Наконец-то наметился прогресс, диагностировал он. Прогресс в чем, хотела бы я знать?
Самое страшное случилось, когда я решила признаться насчет Эдгара Виталли, – думала, это пойдет на пользу мне. Я пыталась доказать, что не все, вписанное в протокол в участке, стопроцентно достоверно. Доктор Бенсон засыпал меня десятками вопросов, затем парочка инспекторов из других округов задала мне вопросов вдвое больше. А потом привели самого комиссара полиции. Забавно: столько времени трудиться в участке, готовиться к визитам комиссара, а познакомиться в итоге здесь. Первым делом я заметила, что, когда он лгал, у него набухали виски. Например, когда он отрицал знакомство с Одалией и утверждал, будто я сама не знаю, о чем говорю, – я затронула историю о том, как он выдал Одалии карт-бланш. Разумеется, вопросы в этой «беседе» задавал он, не то бы я дожала его и выяснила, каким образом Одалия получила лицензию и на что.

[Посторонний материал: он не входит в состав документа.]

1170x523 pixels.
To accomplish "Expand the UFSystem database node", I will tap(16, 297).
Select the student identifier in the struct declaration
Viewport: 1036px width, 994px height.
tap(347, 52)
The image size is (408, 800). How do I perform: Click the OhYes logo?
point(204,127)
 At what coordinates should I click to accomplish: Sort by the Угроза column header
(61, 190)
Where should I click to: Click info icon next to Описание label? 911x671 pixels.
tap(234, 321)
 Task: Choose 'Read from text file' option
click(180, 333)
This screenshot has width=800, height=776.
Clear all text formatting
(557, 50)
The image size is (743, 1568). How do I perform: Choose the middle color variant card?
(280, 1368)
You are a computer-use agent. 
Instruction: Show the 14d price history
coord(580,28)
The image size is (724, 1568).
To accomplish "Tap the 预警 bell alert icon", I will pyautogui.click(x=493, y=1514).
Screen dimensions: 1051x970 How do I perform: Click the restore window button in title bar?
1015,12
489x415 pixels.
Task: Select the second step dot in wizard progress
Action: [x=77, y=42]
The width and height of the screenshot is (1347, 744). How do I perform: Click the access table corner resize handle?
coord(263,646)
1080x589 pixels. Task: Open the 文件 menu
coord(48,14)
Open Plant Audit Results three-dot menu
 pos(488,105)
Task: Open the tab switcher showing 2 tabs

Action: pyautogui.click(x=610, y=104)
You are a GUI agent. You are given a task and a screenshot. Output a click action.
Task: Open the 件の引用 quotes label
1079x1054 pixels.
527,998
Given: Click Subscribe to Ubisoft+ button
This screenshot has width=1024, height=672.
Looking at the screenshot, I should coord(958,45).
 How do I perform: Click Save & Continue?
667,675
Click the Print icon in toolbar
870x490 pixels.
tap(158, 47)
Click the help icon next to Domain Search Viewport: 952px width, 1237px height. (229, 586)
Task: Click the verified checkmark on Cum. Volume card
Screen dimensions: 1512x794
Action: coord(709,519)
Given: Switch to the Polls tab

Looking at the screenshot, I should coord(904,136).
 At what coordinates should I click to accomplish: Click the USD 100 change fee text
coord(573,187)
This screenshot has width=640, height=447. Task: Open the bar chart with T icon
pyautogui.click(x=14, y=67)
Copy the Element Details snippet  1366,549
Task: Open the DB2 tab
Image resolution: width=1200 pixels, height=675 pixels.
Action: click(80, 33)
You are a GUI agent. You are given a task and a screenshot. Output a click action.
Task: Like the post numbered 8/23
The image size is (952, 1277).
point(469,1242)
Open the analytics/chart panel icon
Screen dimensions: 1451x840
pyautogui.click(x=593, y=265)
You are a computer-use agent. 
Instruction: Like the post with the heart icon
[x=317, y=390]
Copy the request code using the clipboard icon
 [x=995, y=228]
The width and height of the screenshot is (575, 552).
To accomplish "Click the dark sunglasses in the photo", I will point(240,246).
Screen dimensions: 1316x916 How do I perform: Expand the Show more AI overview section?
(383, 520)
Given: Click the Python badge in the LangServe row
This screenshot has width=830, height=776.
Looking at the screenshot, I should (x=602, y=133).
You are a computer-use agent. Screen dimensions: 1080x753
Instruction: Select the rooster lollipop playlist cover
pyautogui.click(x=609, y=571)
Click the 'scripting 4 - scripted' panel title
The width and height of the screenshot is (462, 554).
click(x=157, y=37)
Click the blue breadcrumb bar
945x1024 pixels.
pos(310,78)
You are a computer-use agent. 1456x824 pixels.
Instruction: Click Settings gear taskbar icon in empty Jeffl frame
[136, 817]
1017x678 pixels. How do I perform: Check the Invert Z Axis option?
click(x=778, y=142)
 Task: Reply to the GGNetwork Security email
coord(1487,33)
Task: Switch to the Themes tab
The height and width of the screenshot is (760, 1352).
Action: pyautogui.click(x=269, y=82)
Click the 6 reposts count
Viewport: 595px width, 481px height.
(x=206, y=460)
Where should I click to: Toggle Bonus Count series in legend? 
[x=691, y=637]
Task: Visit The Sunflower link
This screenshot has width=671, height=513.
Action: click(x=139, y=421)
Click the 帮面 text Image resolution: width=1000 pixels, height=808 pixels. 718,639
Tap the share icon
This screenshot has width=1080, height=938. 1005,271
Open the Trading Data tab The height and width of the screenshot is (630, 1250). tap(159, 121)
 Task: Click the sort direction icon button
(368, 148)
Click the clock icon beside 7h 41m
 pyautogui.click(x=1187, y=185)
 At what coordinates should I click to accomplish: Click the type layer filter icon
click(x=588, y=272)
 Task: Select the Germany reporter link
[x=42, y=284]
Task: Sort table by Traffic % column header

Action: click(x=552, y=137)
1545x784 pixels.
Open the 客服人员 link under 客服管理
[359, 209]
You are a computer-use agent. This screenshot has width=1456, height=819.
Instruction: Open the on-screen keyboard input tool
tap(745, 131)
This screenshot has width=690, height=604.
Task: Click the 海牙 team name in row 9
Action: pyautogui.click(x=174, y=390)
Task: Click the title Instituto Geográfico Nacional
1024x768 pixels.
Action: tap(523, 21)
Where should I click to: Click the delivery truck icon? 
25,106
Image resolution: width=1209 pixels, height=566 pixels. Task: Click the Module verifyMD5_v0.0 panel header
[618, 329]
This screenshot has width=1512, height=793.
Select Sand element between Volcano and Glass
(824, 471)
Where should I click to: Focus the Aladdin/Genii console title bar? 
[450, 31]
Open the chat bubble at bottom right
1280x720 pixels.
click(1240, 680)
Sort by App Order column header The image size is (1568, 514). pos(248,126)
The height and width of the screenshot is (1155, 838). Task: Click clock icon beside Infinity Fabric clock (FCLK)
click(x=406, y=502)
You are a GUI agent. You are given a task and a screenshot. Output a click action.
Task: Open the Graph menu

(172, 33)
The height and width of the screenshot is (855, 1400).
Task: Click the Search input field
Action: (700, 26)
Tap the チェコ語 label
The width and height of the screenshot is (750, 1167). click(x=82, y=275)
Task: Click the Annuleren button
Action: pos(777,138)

Беседа и так затянулась дольше, чем мне было по вкусу. Зря я вообще открыла рот, но очень уж надоело слушать, как я не в состоянии отличить реальность от фантазии, – хотелось рассказать полную правду, даже об Эдгаре Виталли, просто затем, чтобы в голове все улеглось. Но какой они подняли шум! Во всех газетах – как я подделала признание, вложила в уста мистеру Виталли всевозможные уличавшие его подробности преступления. Как я очаровала и соблазнила сержанта, чтобы он покрыл мой обман. Подлая лживая соблазнительница, вопили газеты. Один репортер даже сравнил меня с Саломеей, которая танцевала перед царем Иродом и вытребовала в награду голову Иоанна Крестителя. В результате сержант быстро и бесславно вышел в отставку. Задним числом приговор суда отменили, и, как ни прискорбно, мистера Виталли оправдали по всем пунктам и выпустили на свободу. Мерзкая его ухмыляющаяся рожа глазела на меня с первых полос. Очень меня это расстраивало, я даже собирала все газеты, какие находила в комнате отдыха, вырезала фотографии и прикнопливала их к стене палаты, дабы терзать себя зрелищем богопротивного, издевательского лика. Та к я приносила покаяние (видимо, понадобились психиатры, чтобы я наконец вернулась к религии). Потом доктор Бенсон заметил, что почти на всех фотографиях выцарапаны глаза, и велел мне снять эти снимки и отдать медсестре, поскольку моя коллекция – симптом, как он сказал, нездоровой озабоченности.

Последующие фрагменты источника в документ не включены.